Before
Each team independently chooses queue settings, state shape, notification behavior, alarm coverage, and failure recovery. Reviews catch drift but do not prevent it.
Architecture communication case study
A platform decision case for a repeated workflow shape: intake API, durable state, async processing, failure handling, notification hooks, and observability. The tradeoff is how much to standardize before the platform starts taking useful ownership away from teams.
Multiple teams need the same class of workflow. The visible work is AWS wiring, but the bigger problem is uneven team execution: duplicated design effort, inconsistent operational defaults, and support boundaries negotiated service by service.
Teams still need to own service behavior, deployment timing, data contracts, and domain-specific failure choices.
Workflows can share an intake-state-async-notification shape, but they still differ in payloads, authorization, deadlines, and downstream systems.
Retry limits, dead-letter handling, state retention, alarms, and dashboards should not depend on which team implemented the pattern last.
The path has to work for new services first and let existing services adopt only where the return is worth the change.
The shared layer needs clear ownership for defaults, bugs, versioning, and support boundaries.
A team should be able to stop using the pattern without turning it into a major platform extraction project.
The criteria are intentionally practical. They test whether the choice helps teams ship, operate, and change direction, not only whether it looks clean on an architecture diagram.
Does this remove repeated design and wiring decisions across services?
Does it make failure modes, alarms, and recovery paths more consistent?

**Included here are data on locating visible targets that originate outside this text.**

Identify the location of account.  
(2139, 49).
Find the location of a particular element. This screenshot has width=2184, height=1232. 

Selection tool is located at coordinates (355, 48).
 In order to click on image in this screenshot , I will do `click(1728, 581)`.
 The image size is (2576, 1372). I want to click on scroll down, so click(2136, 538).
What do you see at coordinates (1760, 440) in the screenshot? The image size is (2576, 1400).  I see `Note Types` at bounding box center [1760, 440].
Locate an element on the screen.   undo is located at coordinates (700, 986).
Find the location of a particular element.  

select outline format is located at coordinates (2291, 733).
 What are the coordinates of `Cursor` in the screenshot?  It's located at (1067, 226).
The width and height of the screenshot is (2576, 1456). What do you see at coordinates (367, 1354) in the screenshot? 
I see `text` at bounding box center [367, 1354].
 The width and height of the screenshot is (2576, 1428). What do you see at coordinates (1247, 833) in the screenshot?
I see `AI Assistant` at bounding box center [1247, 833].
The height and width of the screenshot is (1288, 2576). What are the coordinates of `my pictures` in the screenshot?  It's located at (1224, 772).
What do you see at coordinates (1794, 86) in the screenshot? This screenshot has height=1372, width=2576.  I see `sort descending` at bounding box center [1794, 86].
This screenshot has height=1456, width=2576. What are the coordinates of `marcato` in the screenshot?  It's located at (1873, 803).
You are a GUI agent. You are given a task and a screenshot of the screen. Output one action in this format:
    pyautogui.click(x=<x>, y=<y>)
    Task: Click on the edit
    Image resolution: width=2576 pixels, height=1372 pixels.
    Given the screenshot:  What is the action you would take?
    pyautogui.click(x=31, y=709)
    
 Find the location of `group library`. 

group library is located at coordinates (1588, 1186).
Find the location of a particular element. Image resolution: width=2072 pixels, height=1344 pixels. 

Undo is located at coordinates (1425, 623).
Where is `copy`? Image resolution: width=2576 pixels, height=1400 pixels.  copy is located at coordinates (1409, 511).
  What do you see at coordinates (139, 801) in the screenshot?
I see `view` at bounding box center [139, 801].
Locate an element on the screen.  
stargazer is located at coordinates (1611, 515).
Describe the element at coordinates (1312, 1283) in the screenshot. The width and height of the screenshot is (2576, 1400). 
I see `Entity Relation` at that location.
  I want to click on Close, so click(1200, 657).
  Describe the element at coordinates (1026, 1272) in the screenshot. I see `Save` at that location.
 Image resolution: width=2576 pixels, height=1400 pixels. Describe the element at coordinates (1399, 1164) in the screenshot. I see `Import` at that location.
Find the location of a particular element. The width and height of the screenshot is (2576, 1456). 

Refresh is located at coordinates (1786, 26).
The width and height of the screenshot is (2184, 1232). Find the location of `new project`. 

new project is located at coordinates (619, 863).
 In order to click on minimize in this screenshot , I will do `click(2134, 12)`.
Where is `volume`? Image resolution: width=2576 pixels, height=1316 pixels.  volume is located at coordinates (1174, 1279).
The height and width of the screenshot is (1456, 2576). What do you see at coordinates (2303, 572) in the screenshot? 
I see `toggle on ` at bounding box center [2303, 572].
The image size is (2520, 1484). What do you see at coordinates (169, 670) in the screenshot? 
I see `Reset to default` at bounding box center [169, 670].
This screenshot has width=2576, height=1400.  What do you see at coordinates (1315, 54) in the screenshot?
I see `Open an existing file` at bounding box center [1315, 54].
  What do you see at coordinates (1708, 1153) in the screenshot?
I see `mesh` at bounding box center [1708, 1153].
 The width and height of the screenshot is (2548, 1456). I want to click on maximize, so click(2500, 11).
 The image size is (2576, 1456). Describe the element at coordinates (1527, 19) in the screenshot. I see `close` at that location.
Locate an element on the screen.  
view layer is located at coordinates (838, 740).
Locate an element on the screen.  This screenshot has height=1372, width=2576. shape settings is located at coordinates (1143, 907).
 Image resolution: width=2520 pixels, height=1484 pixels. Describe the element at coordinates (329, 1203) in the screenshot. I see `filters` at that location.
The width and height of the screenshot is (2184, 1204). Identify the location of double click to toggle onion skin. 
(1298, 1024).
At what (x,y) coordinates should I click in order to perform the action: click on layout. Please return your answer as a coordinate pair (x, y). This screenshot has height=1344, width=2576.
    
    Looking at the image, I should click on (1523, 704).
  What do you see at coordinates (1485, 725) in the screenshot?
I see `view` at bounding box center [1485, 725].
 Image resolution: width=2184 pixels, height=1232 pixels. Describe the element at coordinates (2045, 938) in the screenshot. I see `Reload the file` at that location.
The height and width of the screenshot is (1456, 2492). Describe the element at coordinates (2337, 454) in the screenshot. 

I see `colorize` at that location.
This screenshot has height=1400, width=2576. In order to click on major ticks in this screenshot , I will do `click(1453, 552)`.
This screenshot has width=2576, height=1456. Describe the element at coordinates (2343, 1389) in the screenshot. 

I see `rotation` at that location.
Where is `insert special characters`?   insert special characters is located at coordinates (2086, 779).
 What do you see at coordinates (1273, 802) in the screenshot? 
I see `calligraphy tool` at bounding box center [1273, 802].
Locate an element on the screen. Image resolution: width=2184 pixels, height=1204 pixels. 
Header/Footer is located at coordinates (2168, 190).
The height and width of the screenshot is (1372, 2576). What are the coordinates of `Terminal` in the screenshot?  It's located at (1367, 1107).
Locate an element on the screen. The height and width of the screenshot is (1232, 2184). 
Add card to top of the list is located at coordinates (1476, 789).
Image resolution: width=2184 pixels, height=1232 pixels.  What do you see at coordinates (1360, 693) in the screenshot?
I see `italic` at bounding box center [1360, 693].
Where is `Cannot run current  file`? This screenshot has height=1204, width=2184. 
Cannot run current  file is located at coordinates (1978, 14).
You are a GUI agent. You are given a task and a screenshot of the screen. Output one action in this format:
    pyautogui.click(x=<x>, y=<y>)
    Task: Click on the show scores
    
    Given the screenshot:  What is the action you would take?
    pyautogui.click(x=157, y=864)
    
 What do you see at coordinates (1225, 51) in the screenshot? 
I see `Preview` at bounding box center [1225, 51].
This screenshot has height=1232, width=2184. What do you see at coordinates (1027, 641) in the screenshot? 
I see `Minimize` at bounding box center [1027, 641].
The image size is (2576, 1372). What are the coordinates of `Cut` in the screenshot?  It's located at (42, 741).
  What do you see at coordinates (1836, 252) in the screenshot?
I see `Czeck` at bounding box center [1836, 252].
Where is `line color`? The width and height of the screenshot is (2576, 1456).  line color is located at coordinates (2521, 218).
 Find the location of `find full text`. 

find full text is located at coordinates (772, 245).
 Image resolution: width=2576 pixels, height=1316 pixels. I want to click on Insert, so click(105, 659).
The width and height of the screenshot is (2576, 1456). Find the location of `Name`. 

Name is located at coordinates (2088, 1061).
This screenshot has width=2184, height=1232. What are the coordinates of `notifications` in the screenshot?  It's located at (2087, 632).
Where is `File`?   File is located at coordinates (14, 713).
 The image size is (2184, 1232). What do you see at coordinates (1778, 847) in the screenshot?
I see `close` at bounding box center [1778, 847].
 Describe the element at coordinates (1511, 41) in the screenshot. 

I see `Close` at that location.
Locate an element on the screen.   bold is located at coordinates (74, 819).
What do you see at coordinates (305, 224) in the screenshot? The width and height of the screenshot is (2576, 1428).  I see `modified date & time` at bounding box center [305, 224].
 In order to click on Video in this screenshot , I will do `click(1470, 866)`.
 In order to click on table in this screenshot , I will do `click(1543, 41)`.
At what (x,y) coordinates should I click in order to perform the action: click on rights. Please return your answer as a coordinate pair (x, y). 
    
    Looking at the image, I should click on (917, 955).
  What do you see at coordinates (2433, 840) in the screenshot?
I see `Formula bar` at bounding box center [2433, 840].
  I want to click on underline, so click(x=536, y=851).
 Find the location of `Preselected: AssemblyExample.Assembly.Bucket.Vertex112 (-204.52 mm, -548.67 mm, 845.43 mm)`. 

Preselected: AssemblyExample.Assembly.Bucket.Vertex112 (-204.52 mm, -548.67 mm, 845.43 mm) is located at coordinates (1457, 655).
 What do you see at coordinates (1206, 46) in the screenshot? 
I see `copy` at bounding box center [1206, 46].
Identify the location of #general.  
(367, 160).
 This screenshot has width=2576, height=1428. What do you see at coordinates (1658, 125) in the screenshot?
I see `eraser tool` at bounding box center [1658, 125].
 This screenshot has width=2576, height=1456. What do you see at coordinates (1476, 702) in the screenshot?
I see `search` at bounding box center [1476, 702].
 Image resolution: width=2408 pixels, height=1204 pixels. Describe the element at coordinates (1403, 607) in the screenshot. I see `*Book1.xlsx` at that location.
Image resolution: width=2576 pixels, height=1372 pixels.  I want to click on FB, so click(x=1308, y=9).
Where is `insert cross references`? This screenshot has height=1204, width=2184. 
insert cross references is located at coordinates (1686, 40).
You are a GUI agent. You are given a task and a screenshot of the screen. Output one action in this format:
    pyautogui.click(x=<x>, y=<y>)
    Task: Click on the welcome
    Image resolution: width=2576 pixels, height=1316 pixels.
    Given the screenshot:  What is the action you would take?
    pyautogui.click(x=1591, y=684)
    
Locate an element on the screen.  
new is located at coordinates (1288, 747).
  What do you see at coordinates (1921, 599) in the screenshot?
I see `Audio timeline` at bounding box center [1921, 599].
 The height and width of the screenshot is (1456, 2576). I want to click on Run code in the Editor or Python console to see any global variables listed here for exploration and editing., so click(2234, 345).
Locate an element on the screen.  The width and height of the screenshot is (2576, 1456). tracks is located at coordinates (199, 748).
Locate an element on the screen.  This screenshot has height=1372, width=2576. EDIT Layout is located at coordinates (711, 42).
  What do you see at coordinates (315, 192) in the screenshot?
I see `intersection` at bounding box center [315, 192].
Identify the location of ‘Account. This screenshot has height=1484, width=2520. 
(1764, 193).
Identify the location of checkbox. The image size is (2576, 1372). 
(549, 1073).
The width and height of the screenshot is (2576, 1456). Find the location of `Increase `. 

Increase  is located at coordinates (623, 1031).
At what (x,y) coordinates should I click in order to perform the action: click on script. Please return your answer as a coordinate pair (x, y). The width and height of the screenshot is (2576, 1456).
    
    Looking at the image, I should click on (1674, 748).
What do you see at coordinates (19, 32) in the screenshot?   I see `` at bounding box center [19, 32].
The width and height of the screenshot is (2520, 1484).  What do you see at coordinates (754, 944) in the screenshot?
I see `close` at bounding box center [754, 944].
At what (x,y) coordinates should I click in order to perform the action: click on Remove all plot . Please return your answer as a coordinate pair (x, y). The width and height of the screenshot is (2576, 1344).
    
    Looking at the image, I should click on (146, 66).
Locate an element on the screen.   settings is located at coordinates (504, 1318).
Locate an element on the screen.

Can teams adopt it without waiting for a central roadmap or rewriting service logic?
Can teams tell who owns the platform layer, the service behavior, and production support?
Can the decision be changed if the workflow class becomes too broad or too critical?
Where it fits. Fits when a workflow is unusual, low-volume, or tightly coupled to one service's domain model.
Primary risk. Every team re-decides state shape, queue policy, retries, alerts, and support handoff. Delivery looks autonomous, but platform learning does not compound.
Where it fits. Fits when teams need local ownership, but the organization needs consistent workflow defaults and a shared vocabulary.
Primary risk. Requires disciplined versioning, examples, and support ownership. Without that operating model, the library becomes another dependency teams work around.
Where it fits. Fits when the workflow becomes a high-scale product capability with uniform contracts, centralized operations, and strong governance needs.
Primary risk. Can over-centralize too early. Teams wait on platform capacity, special cases pile up, and local product behavior becomes harder to change.
The recommendation is not "share code." It is a shift in how teams approach the workflow class: start from a maintained platform pattern, accept common operational defaults, configure the service-specific behavior, and raise gaps as improvements to the shared layer.
Before
Each team independently chooses queue settings, state shape, notification behavior, alarm coverage, and failure recovery. Reviews catch drift but do not prevent it.
After
Teams compose a known workflow foundation, keep domain logic local, and discuss exceptions through a small set of shared decision points.
Use a construct library to standardize the workflow skeleton: intake boundary, durable state, async queueing, retry and dead-letter defaults, lifecycle hooks, and baseline observability. Services keep their own handlers, payload schemas, authorization, and domain transitions.
The decision removes repeated platform design from each team's backlog while keeping teams able to ship service-specific behavior. It reduces inconsistent operational defaults without creating a central service dependency for every workflow change.
Adopt the construct for new workflows that match the common shape. Opt out when the workflow needs unusual ordering, latency guarantees, regional topology, or a different state model. Raise gaps as versioned library changes, not one-off copies.
Publish a short decision note with the problem, selected option, non-goals, and opt-out rules.
Provide a reference implementation that creates the intake route, state store, queue, worker, notification hook, and alarms.
Create a design checklist for retry policy, state retention, notification consumers, dashboard needs, and runbook ownership.
Version defaults deliberately, with migration notes for breaking changes and a support window for older versions.
Keep an escape hatch for teams that need raw infrastructure composition or a different workflow topology.
Name adoption risks up front: documentation drift, unclear bug ownership, slow updates, and teams copying older examples.
If the workflow is highly specialized, needs orchestration semantics beyond the shared shape, or needs central runtime governance from day one, the construct library is not the right answer.
Domain validation, authorization, payload design, data retention beyond the default, and incident ownership for service behavior all stay with the team.
A central platform service becomes more attractive once many teams need the same runtime contract, cross-service workflow visibility, centralized audit controls, or shared SLOs that local composition cannot handle cleanly.
Implementation details for the recommended pattern live in the CDK workflow case. That page covers the construct surface, generated AWS shape, IAM grant boundaries, and local synth validation. This page stays on the decision and adoption model.